• Problem set:
**1)** Please list every machine that the thermal test discussion says the test was run on.
**2)** According to the thermal test discussion, why does the test start with a 10-second cooldown? Answer in one to three sentences.
**3)** Carry on the thermal test discussion from its final reply.

• Selected extract:
-- Begin --

[LTP] [PATCH v3] thermal: add new test group

Fri Jan 30 00:24:54 CET 2026

> On 1/23/2026 7:28 PM, Petr Vorel wrote:
> > Hi Piotr,

> > > > > Then it
> > > > > + * decreases the threshold for sending a thermal interrupt to just
> > > > > above
> > > > > + * the current temperature and runs a workload on the CPU.
> > > > First, why test needs to run for 30 sec and then sleep for 10 sec?
> > Maybe the most important of my questions / points.

> > > Here the point is to use a decreasing timeout. The test starts with 10s
> > > cooldown to make sure that even pre-production CPU's, which might have
> > > their thermal protections disabled, cool down properly. Once sleep time
> > > reaches 0, the conclusion is that either there was not enough workload
> > > or somehow interrupts are not triggered after all.
> > Why 30 sec and then sleep for 10 sec? Is it really needed to do it this way?

> Of course not.


> > Aren't these times depending on the tested machine? Some of them will fail due
> > time not running enough,

> That's unexpected with the numbers that are used, so something is amiss if
> it fails (and so it should fail).

I tested on very old (~15 years) Thinkpad, quite powerful 3 years old Thinkpad
and some random machine kind of between these two. All detect the threshold with
less than 10% of time (heating CPU runtime 1s and sleep time 1s).

You go with 30s to smaller values. Wouldn't be faster to go the opposite
(start with small values and increase)? The diff below runs successfully on all
3 machines. What am I missing?

> > other will waste time (if they get interrupt e.g. in 10 sec).

> That very well may happen, but is it a big deal?

We try to cut down the test runtime, because LTP test collection is huge
and runtime for it is many hours [1]. For example, we have many CVE tests which
detect race condition. Instead of running each test for "safe long time enough"
which could be e.g. several minutes for many of them we have way to shorten the
time (see include/tst_fuzzy_sync.h).

[1] https://linux-test-project.readthedocs.io/en/latest/developers/ground_rules.html#why-is-sleep-in-tests-bad-then

> > The usual approach would be to have the timeout safe enough for any type
> > of hardware but proactively check the temperature and stop testing once it's
> > done.

> We want to create conditions in which the temperature should rise and if it
> doesn't, then there is a problem.

Sure.

-- End --

• Material:
-- Begin --

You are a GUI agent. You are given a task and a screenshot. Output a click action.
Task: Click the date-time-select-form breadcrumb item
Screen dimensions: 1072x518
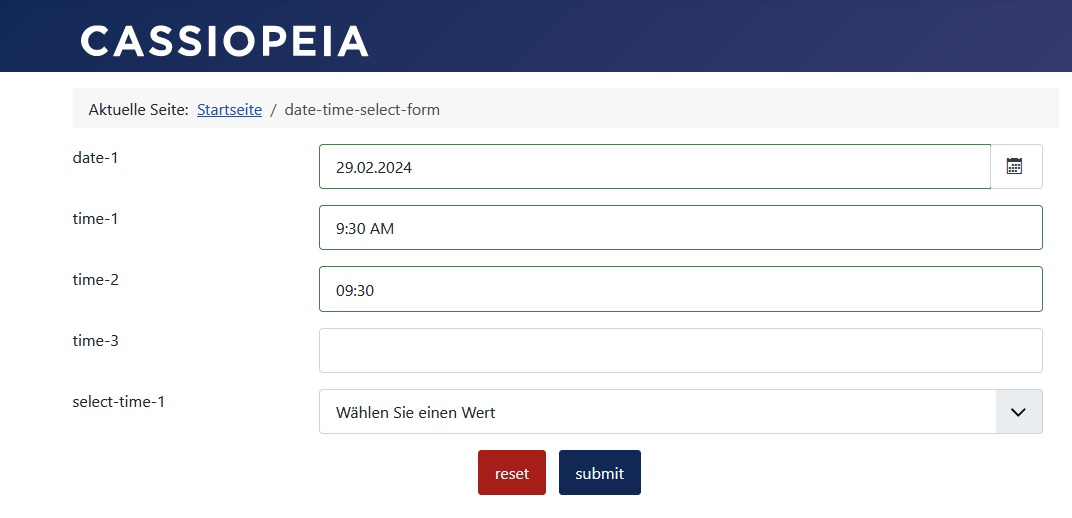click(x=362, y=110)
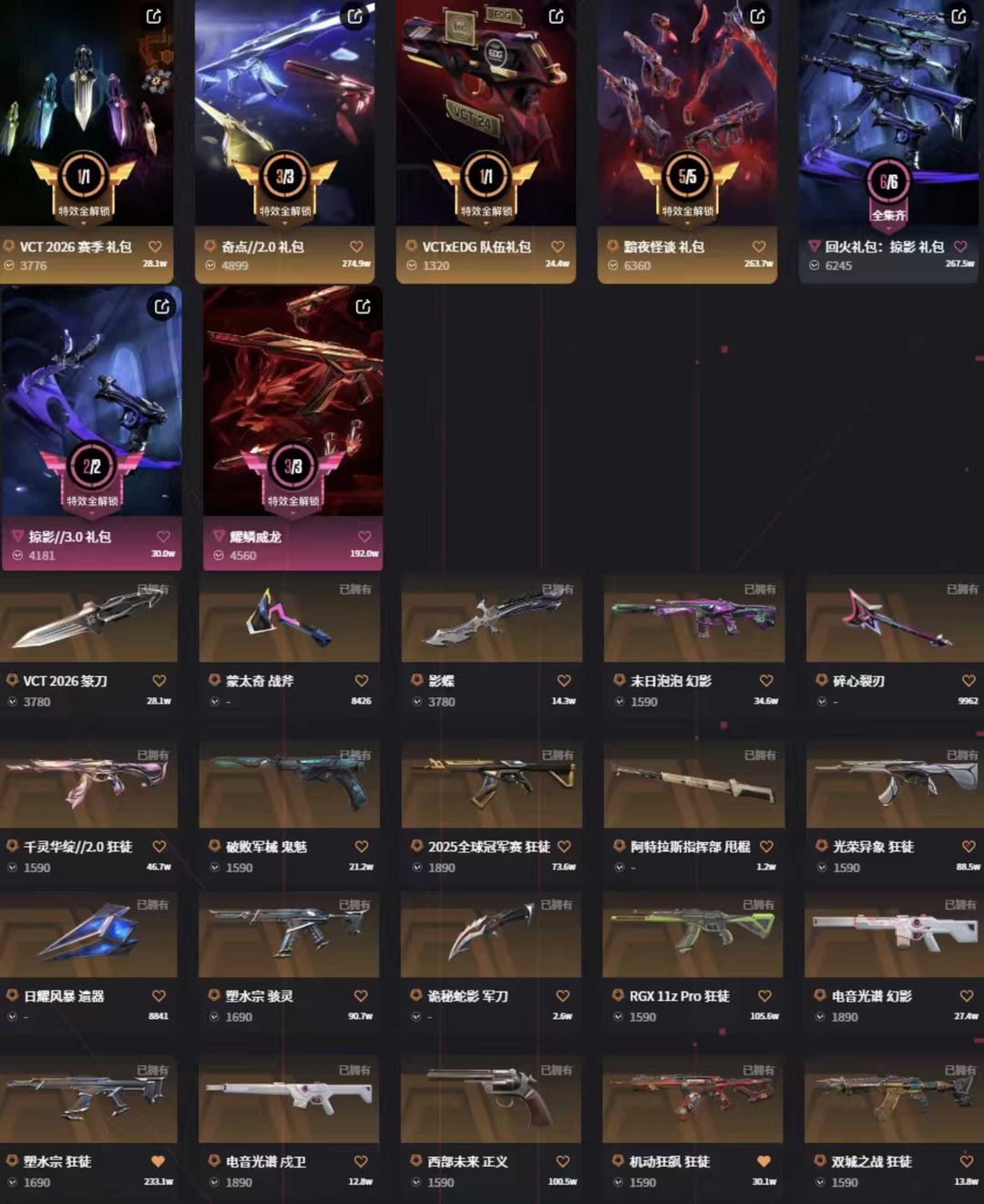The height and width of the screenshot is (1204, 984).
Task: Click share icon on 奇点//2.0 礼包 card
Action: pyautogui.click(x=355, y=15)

-- End --
-- Begin --

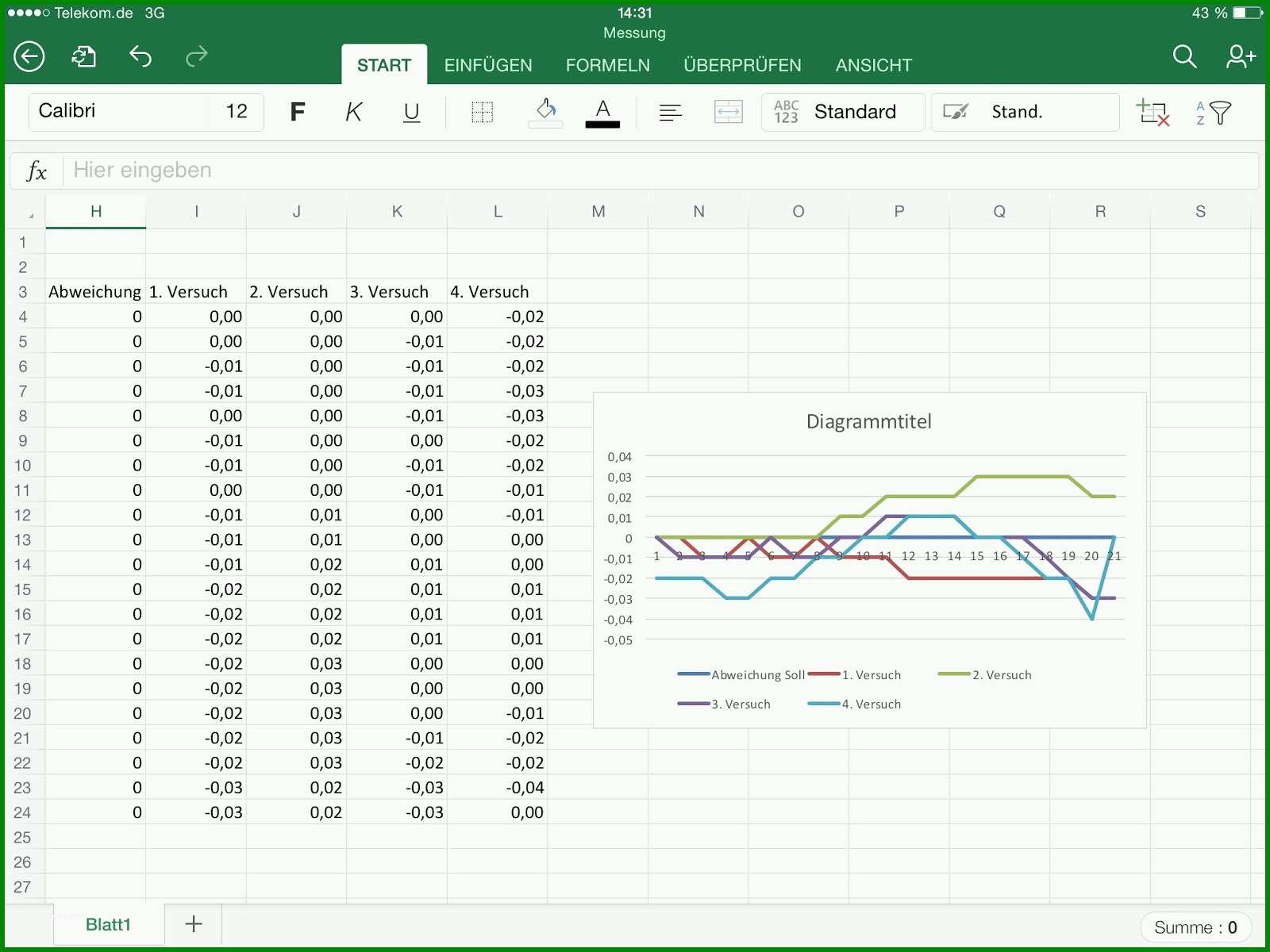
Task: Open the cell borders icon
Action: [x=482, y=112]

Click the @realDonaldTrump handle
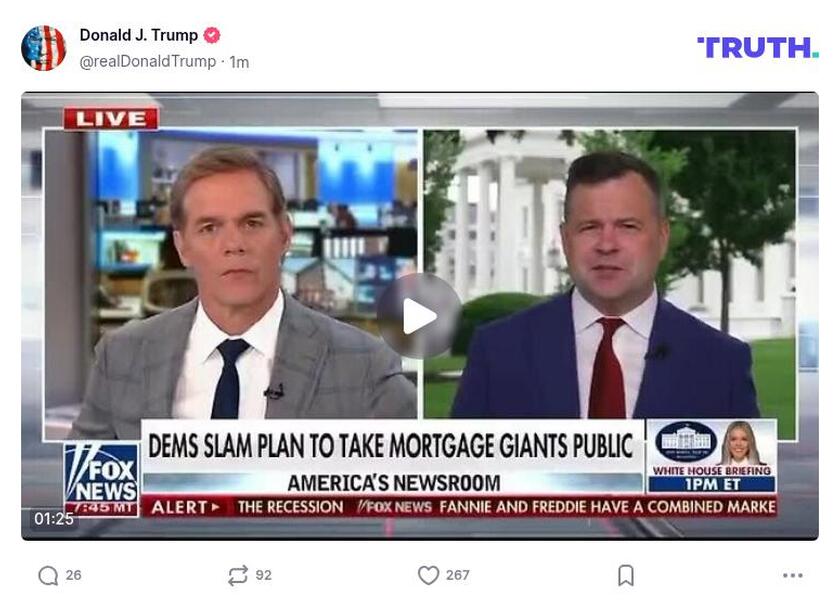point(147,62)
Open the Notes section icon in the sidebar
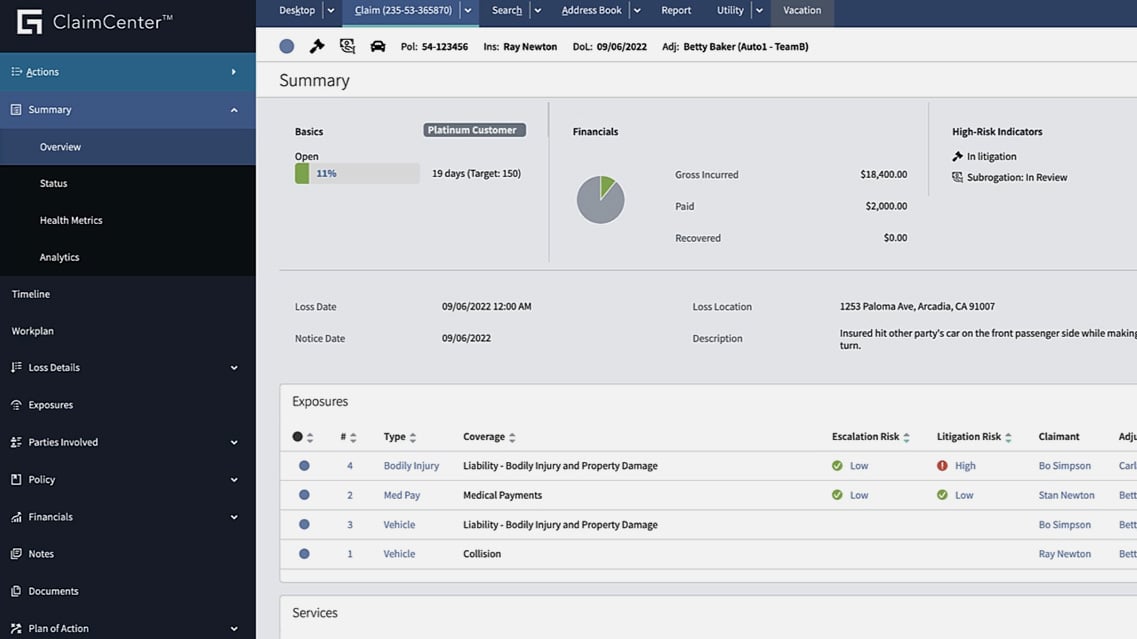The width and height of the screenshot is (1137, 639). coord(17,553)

-- End --
-- Begin --

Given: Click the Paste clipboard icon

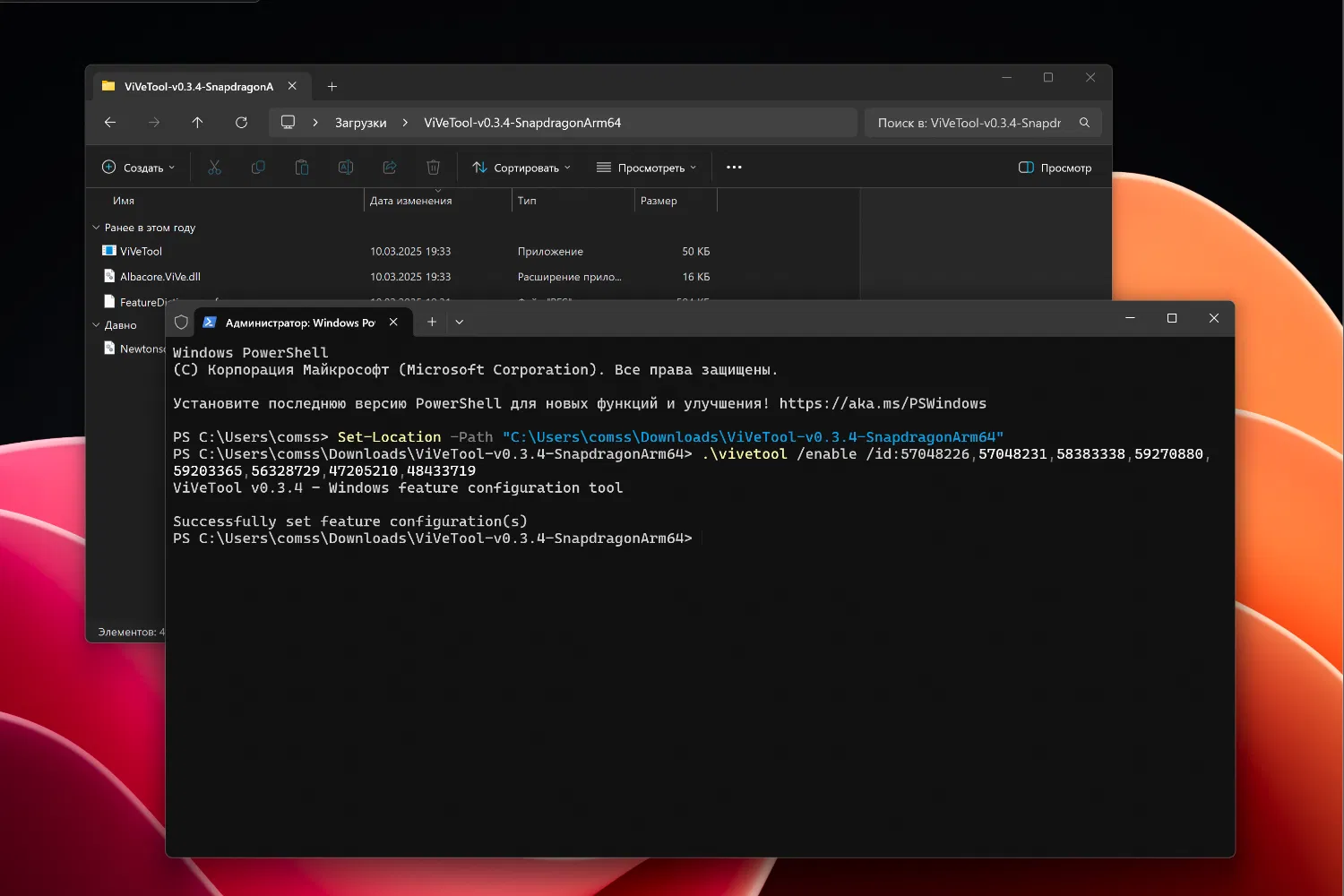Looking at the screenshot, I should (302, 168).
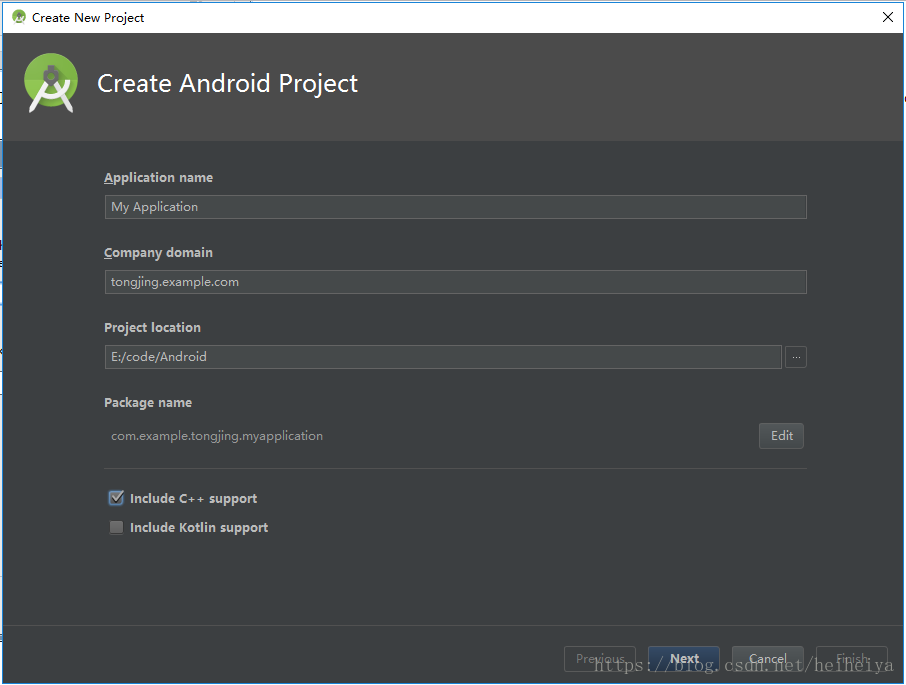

-- End --

• Exercise answers:
**1)**
- A very old (~15 years) Thinkpad
- A quite powerful 3 years old Thinkpad
- Some random machine kind of between these two

**2)** The 10-second cooldown is there to make sure that even pre-production CPUs, which might have their thermal protections disabled, cool down properly.

**3)**
> That said, the temperature can of course be checked more proactively, at
> least in principle, like say run cpu_workload() for 1s, check the
> temperature, repeat that several times, then cool down etc.

Yeah, that's kind of my proposal above.

Also, all of my 3 machines have only 1x x86_pkg_temp type, but I suppose there
are devices with more (I was not able to figure that out from
drivers/thermal/intel/x86_pkg_temp_thermal.c but otherwise the test would not
try to test them all). But why it is important to test them all? Isn't it enough
just to test a single one?

Kind regards,
Petr

> BR, Rafael


+++ testcases/kernel/thermal/thermal_interrupt_events.c
@@ -117,8 +117,8 @@ static void *cpu_workload(double run_time)
 static void test_zone(int i)
 {
 			char path[NAME_MAX], temp_path[NAME_MAX];
-			int sleep_time = SLEEP, temp_high, temp;
-			double run_time = RUNTIME;
+			int sleep_time = 1, temp_high, temp;
+			double run_time = 1;
 
 			snprintf(path, NAME_MAX, "/sys/class/thermal/thermal_zone%d/", i);
 			strncpy(temp_path, path, NAME_MAX);
@@ -138,7 +138,7 @@ static void test_zone(int i)
 			SAFE_FILE_SCANF(trip_path, "%d", &trip);
 			SAFE_FILE_PRINTF(trip_path, "%d", temp_high);
 
-			while (sleep_time > 0) {
+			while (sleep_time < SLEEP) {
 				tst_res(TDEBUG, "Running for %f seconds, then sleeping for %d seconds", run_time, sleep_time);
 
 				for (int j = 0; j < nproc; j++) {
@@ -155,8 +155,8 @@ static void test_zone(int i)
 
 				if (temp > temp_high)
 					break;
-				sleep(sleep_time--);
-				run_time -= 3;
+				sleep(sleep_time++);
+				run_time += 3;
 			}
 
 			if (temp <= temp_high)